Le premier fonds d’ARM-Harith, ARM-Harith Infrastructure Fund I, qui a connu son premier closing en 2015 et a soutenu des projets comme le fournisseur d’énergie Elecktron Power Infracom, basé à Lagos, a investi dans des actifs de transport et d’énergie à travers l’Afrique de l’Ouest, y compris des projets d’énergie au Nigeria et au Ghana.
Selon ARM-Harith, le portefeuille a financé plus de 700 mégawatts de capacité de production d’électricité installée, a soutenu environ 22 500 emplois et a évité environ 2,6 millions de tonnes d’émissions de carbone par an. Parmi ses investissements plus récents figurent des plateformes d’énergie renouvelable décentralisée et des systèmes d’énergie intégrés qui reflètent une demande croissante pour des solutions d’énergie décentralisées, comme le mini-réseau d’AD Power HoldCo et des projets d’énergie commerciale desservant plusieurs communautés nigérianes, ainsi que Prime Meridian, un projet d’infrastructure portuaire au Ghana visant à renforcer le commerce maritime régional en Afrique de l’Ouest.
Combien ARM-Harith Infrastructure Investments a-t-elle levé lors du premier closing de son Climate Transition Fund ?
ARM-Harith Infrastructure Investments a levé 76 millions de dollars lors du premier closing de son Climate Transition Fund, qui vise 200 millions de dollars au closing final. Le premier closing est soutenu par 20 millions de dollars de la Sustainable Energy Fund for Africa (SEFA) de la Banque africaine de développement et par FSD Africa Investments, un investisseur en finance de développement appuyé par le Royaume-Uni.

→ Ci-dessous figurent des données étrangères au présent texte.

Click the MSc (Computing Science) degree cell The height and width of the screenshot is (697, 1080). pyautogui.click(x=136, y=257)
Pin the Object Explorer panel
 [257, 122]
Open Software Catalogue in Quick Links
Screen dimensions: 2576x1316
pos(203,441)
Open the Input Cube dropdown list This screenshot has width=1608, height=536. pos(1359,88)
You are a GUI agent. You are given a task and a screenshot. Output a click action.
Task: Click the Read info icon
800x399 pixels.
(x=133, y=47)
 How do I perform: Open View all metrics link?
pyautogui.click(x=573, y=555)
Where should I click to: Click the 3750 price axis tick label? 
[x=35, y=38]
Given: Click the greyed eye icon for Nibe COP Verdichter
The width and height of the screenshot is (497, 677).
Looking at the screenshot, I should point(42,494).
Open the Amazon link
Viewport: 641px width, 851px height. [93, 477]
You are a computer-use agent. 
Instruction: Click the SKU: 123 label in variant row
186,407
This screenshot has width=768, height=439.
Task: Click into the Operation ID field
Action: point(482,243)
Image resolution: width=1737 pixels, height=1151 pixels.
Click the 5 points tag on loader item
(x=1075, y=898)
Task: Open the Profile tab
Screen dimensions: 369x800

Pourquoi le Climate Transition Fund d’ARM-Harith combine-t-il des investissements en dollars américains et en monnaie locale ?
Le fonds combine des investissements en dollars américains et en monnaie locale au sein d’une même structure afin de résoudre un problème de désalignement des devises qui a tenu les fonds de pension africains à l’écart des investissements dans les infrastructures. De nombreux fonds d’infrastructure sont structurés en dollars américains, tandis que les routes, les centrales électriques et d’autres actifs génèrent des revenus en monnaies locales, créant un désalignement qui peut éroder les rendements lorsque les monnaies locales s’affaiblissent face au dollar.
De combien de capital les fonds de pension africains et les dispositifs d’investissement collectif disposent-ils ?
L’industrie des pensions africaines et d’autres dispositifs d’investissement collectif gèrent environ 600 milliards de dollars d’épargne de long terme. Ce capital reste largement inexploité pour des projets d’infrastructure, tandis que les gouvernements africains font face à un écart estimé à 400 milliards de dollars de financement du développement.